To study mucus in the lab, Ribbeck built three-dimensional matrices composed of mucins, the long, sugar-coated threads that give it structure. Scientists used to believe that mucins behaved like a spider web, trapping anything that came by. But Ribbeck’s research indicates it’s far more discerning than previously thought. “It turns out the body can change the composition of those threads and build gels with different characteristics,” she says.
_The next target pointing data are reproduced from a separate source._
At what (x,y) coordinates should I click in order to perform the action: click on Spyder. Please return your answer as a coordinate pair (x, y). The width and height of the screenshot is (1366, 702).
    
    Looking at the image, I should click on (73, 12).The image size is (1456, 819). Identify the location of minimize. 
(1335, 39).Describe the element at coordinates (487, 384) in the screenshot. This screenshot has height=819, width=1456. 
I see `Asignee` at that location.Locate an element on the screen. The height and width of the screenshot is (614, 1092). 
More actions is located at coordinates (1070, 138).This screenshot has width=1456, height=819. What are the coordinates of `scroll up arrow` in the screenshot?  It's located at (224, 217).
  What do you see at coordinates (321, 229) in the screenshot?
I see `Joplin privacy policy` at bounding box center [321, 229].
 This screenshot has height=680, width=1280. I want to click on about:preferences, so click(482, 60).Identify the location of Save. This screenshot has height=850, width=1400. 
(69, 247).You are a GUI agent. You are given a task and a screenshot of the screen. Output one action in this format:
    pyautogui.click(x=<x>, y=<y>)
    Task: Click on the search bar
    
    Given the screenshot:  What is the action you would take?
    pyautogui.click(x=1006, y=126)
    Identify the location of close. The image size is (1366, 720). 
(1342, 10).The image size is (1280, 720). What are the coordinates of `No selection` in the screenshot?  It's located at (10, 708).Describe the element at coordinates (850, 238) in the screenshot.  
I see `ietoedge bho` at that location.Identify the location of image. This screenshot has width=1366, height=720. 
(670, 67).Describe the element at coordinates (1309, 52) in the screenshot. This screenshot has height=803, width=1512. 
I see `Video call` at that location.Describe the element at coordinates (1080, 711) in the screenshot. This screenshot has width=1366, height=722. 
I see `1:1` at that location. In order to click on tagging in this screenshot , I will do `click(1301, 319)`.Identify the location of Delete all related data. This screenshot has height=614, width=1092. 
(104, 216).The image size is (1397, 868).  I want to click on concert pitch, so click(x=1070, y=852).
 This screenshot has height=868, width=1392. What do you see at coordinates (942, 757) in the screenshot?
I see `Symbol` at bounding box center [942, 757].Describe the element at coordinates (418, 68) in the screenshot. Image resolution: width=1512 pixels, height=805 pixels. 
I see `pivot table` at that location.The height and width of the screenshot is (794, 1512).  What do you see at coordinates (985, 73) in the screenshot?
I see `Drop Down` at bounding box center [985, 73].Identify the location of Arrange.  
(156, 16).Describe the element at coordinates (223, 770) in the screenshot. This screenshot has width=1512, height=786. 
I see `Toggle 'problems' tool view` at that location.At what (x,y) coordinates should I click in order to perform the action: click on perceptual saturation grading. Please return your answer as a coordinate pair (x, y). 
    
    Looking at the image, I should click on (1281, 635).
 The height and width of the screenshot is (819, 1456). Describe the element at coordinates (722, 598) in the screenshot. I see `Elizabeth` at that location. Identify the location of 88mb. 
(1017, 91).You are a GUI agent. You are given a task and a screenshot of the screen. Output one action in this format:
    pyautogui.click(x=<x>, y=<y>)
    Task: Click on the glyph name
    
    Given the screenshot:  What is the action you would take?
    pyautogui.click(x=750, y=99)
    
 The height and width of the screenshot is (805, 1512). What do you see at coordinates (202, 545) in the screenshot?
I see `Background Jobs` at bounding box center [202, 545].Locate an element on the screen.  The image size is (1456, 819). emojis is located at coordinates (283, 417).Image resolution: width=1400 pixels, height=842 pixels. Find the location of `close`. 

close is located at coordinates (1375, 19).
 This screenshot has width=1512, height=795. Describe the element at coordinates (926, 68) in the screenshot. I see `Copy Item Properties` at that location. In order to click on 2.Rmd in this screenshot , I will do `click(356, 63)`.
Last year, Ribbeck and her colleagues found that pregnant women at high risk for pre-term birth tend to have weaker, more permeable cervical mucus than those who aren’t at risk. The barrier potentially allows pathogens to enter, prompting early labor. Ribbeck hopes to uncover similiar markers for cavities, ulcers, and other conditions. She’s also working to develop artificial mucins—which could provide an alternative to antibiotics by changing microbial behavior on the body’s surface.
“Mucus is probably our largest filter in the body,” Ribbeck says. “But it’s commonly disregarded as snot.” That’s an injustice she hopes to rectify. In fact, she recently began working on a children’s book with a superhero who harnesses mucus power.